A recent report from the Strategis Group, says that almost one in four
users of ISPs in France and the UK are likely to move between providers
over the next year. Although the rate in the United States has been traditionally
much lower than in Europe, with millions of dollars riding on small reductions
in churn a successful product should be snapped up by profit focused ISPs.
User
Recommendations
An ISP should certainly give SLP InfoWare a call. However, we caution
that almost any intervention is likely to cause some improvement in whatever
statistic you measure. We therefore believe that for any product that
proposes to improve performance, testing the efficacy of the model is
necessary.
In
essence, to test a product objectively you could randomly split your user
population into two groups; new users should be assigned randomly to one
of the groups. In the case of a churn-prediction product, record the product's
predictions for members of both groups, but only attempt to intervene
with one of the groups. At the end of a four to six month period you will
be able to evaluate the success of the product (and of your interventions)

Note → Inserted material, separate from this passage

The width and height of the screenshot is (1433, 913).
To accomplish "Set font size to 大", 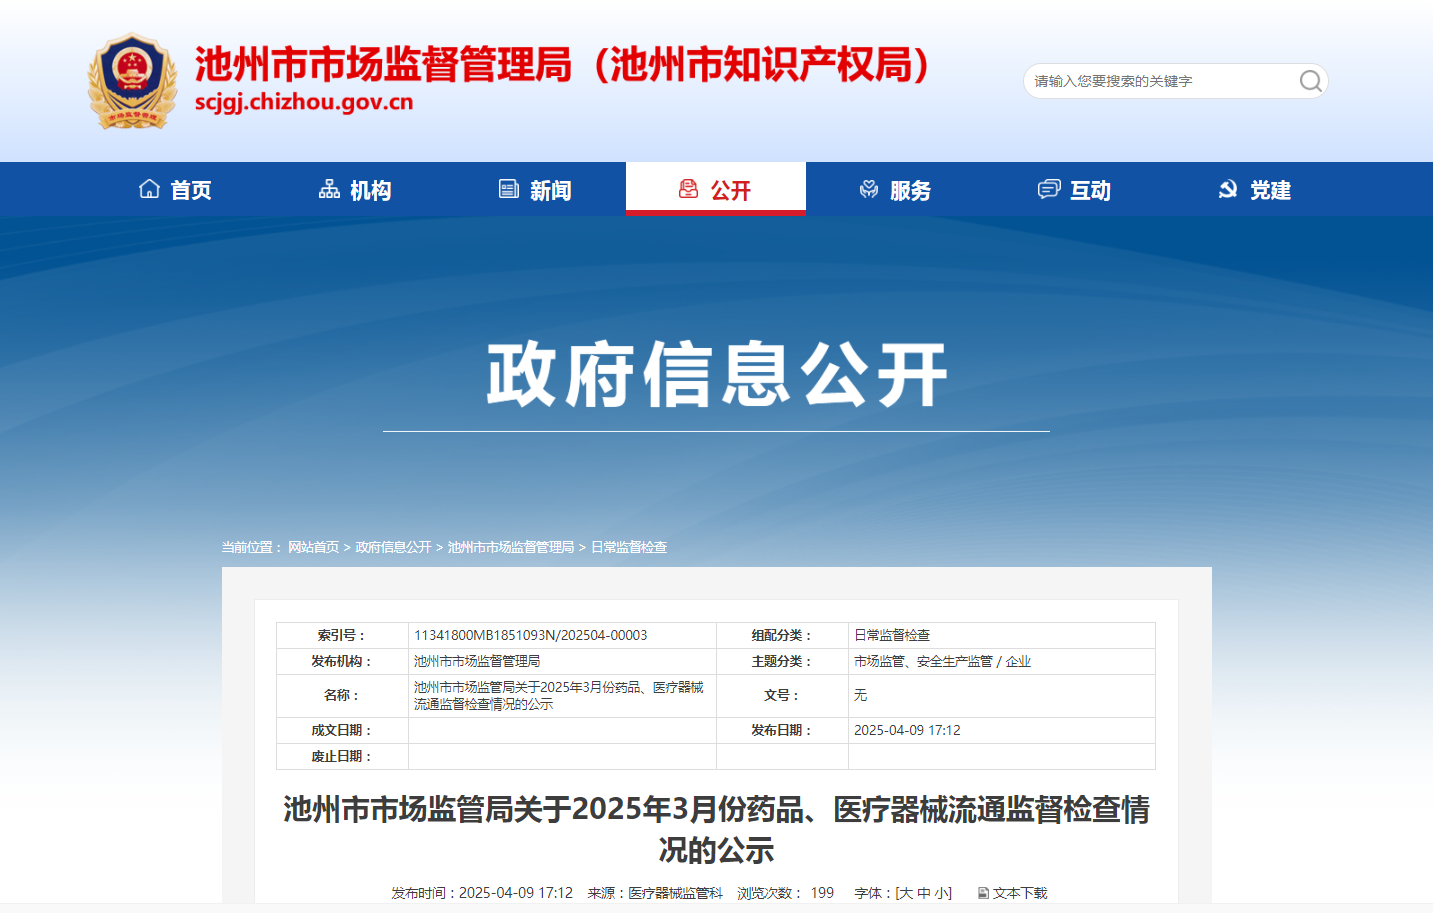I will (x=906, y=893).
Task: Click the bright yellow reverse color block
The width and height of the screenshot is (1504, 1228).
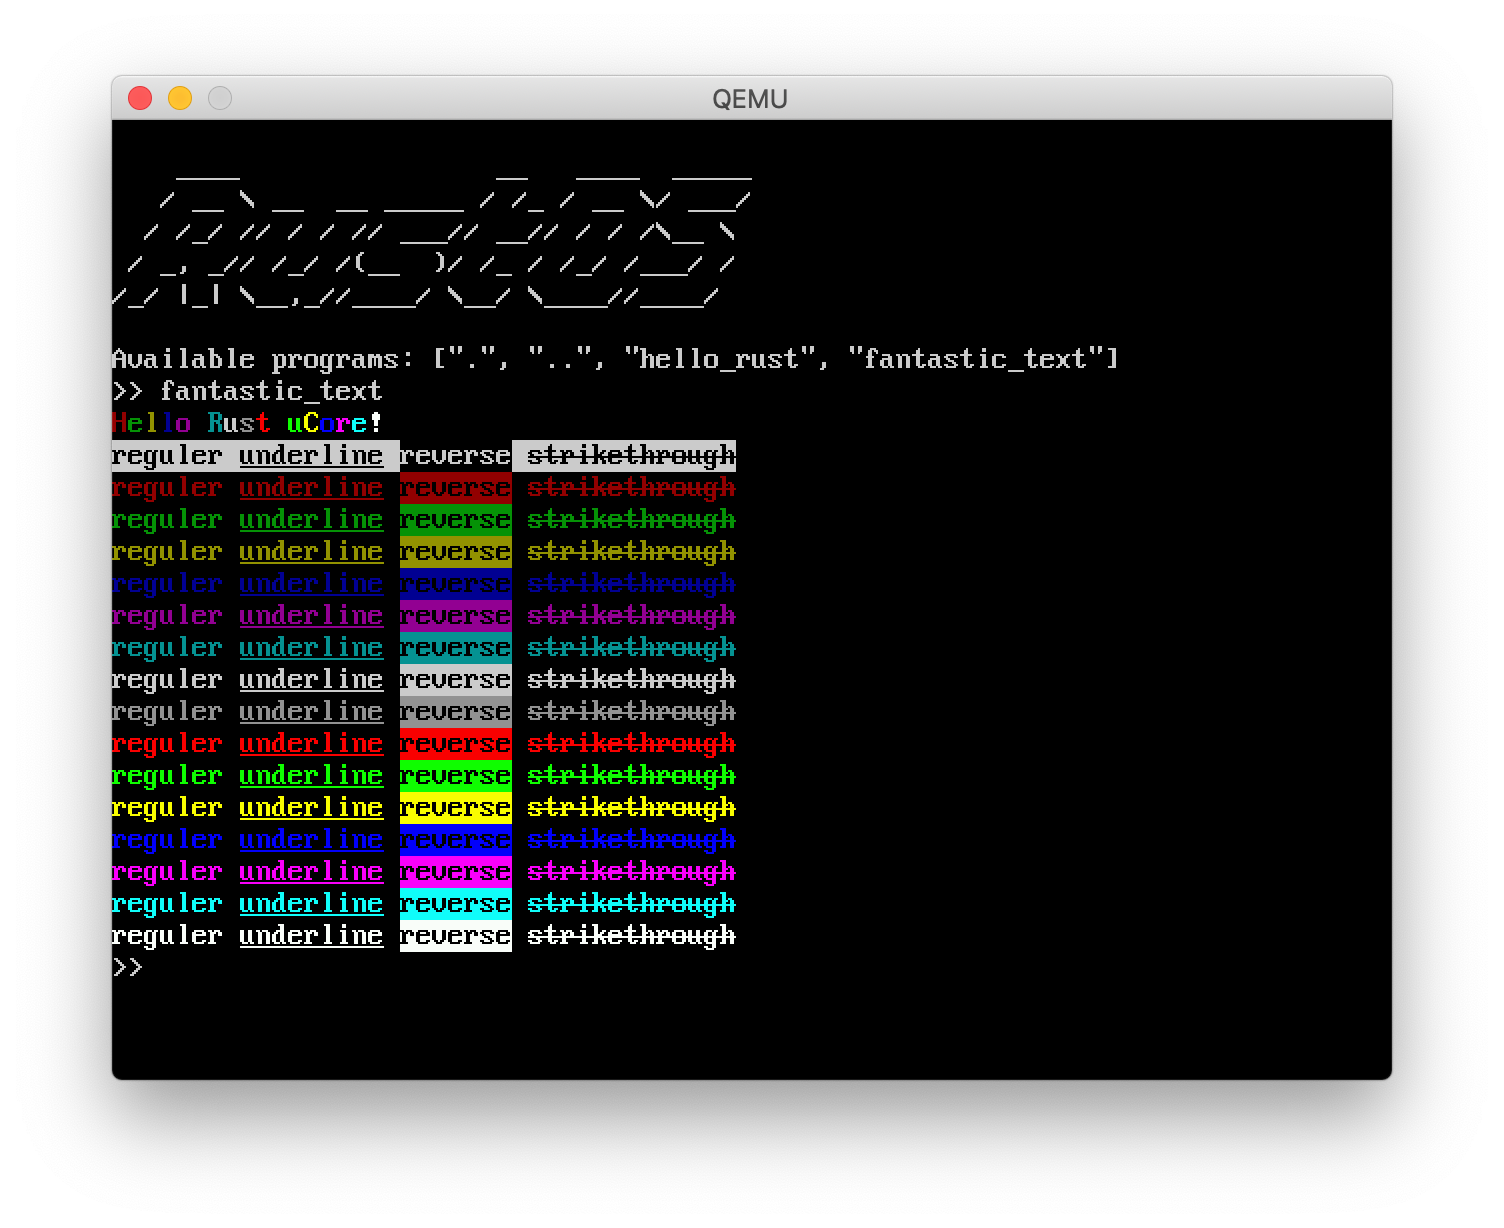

and decide whether to extend it across your customer base.
SLP
Infoware offers a version of this test as a part of its sales effort,
through a program they call Proof of Value (POV). According to Jerome
Nagel, VP for Marketing Worldwide at SLP Infoware, "The POV goes through
the cycle of preparing data, creating an initial set of predictive models,
designing a set of targeted campaigns and executing these campaigns on
a subset of the identified campaign candidates. From this we assess the
'lift' of our modeling and/or the performance of the overall system. This
initiates the detailed discussion on pricing."
We think that almost all vendors will have to offer a similar pre-sale
tryout. Our only caution is that you should continue testing after the
sale, perhaps with a test of longer duration than is reasonable in a pre-sales
environment, and periodically thereafter.
We believe that with this or any tool that promises to reduce losses or
improve sales there should be an option to make your payment at least
partially dependent on success. The model that would be fair for both
sides would be one in which your losses are minimized if the product doesn't
perform well, and the vendor stands to share if the product is very successful.
SLP Infoware does offer such a pricing model, as an alternative to a straight
license, although given that the customer has a chance to test the product
before the sale there will be less concern about risk.
Mr. Nagel says that after the POV essentially all customers prefer the
license price over a plan where both partners share the risk, "quickly
acknowledging that the business case makes the license fee the way to
go in terms of TCO (total cost of ownership)."